Stones that I like to design with include travertine, flagstone, and cut stone. I usually take my design clients to a local rockery like Lyngso or a showroom so that they can see their stone choices in person.
Concrete patios are not as popular as they used to be for the simple reason that they crack. Although you can stain concrete a myriad of wonderful colors, a colored concrete patio ends up costing almost the same as a paver patio with materials and labor.
From a sustainable perspective, concrete is not an environmentally friendly surface because it is non-pervious and the process of making concrete creates an enormous amount of CO2 emissions. It is considered more environmentally sound to use fly ash instead of Portland cement when specifying concrete but this green option comes with an upcharge. Again, most homeowners choose concrete because it’s affordable or they are not familiar with alternative products.
Now that many clients are removing their cracked concrete patios, there is a new term for the by product called urbanite. You can build raised planter beds, pathways, seat walls or another patio out of urbanite.

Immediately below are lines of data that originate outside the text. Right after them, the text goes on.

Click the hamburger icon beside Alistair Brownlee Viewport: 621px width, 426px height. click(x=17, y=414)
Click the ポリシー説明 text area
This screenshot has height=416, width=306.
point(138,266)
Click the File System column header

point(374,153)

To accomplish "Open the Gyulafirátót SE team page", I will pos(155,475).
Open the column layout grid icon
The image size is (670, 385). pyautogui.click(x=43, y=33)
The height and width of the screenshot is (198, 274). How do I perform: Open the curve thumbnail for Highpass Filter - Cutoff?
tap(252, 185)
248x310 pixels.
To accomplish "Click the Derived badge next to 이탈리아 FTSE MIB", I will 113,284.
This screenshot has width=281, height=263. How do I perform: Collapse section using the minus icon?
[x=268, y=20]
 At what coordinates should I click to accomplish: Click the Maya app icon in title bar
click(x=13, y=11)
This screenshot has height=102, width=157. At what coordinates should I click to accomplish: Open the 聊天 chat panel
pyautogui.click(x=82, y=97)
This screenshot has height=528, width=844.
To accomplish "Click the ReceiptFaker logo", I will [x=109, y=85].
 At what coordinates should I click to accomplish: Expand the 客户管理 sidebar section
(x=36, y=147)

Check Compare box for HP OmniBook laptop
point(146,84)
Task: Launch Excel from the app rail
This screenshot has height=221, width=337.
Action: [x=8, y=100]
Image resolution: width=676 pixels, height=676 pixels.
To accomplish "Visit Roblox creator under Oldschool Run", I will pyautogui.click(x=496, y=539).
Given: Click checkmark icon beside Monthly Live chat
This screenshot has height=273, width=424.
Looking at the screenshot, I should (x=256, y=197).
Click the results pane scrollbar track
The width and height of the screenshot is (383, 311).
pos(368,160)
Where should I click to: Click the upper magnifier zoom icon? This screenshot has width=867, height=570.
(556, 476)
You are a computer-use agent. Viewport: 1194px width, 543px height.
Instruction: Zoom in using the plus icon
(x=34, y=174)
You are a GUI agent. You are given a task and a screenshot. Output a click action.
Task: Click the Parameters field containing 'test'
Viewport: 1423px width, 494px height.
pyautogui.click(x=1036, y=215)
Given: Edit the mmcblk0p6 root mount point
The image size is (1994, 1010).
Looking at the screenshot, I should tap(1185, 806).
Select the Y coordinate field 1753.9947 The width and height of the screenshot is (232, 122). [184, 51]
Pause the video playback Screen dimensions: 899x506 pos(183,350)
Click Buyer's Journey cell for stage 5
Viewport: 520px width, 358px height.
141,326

Gravel is often an underutilized patio option. Again it may not be appropriate for every application but for those that want a budget friendly and permeable patio, it could be a good choice for you. Gravel typically costs about ½ of what a paver patio would cost installed.
A designer tip that I share with my clients is that if footprints are not desirable, choose an angular gravel or locking gravel that will shift less when you walk on it.
Decomposed Granite/ DG Patios
DG, decomposed granite, is another affordable and permeable patio material. If you have hard wood floors in your home you should not use DG directly near them. Allow a minimum distance of twenty feet between these two surfaces or else you run the risk of a scratched floor.
DG only comes in handful of colors (warm golds and cool grays) but you can mix these colors together to create your own custom blend.
While DG is not very expensive as a material is it labor intensive to install correctly. DG can be installed with metal edging, plastic bender board or without any edging at all by using a special stabilizer. DG is great for natural looking pathways too.
A wood or wood synthetic deck may also be a great option for your home especially is you have changes in grade levels. There are many different quality grades of redwood as well as synthetic woods that are made from recycled wood pulp and plastic like Timber Tech and Trex. Of course pricing varies widely between real wood and faux wood, but so does the maintenance.
A wood deck requires a yearly sealant and may need replacing if wood posts or planks begin to rot after decades of inclement weather. A wood synthetic product is more expensive but it will last forever (and is not recyclable), which is not a great thing if you think you may change your mind down the road. So you can see that there are trade offs for both products.
If you can afford a deck, you can usually afford a stone patio. Obviously these choices will give you two different looks and if you weigh all your personal consideration with your site requirements, one will come out the winner.
Hire a professional landscape designer! With all these choices, and your patio being one of more costly parts of your project, you can see why I recommend getting professional advice based on your unique requirements. He or she will be able to guide you and help you make choices that fit your lifestyle, and budget.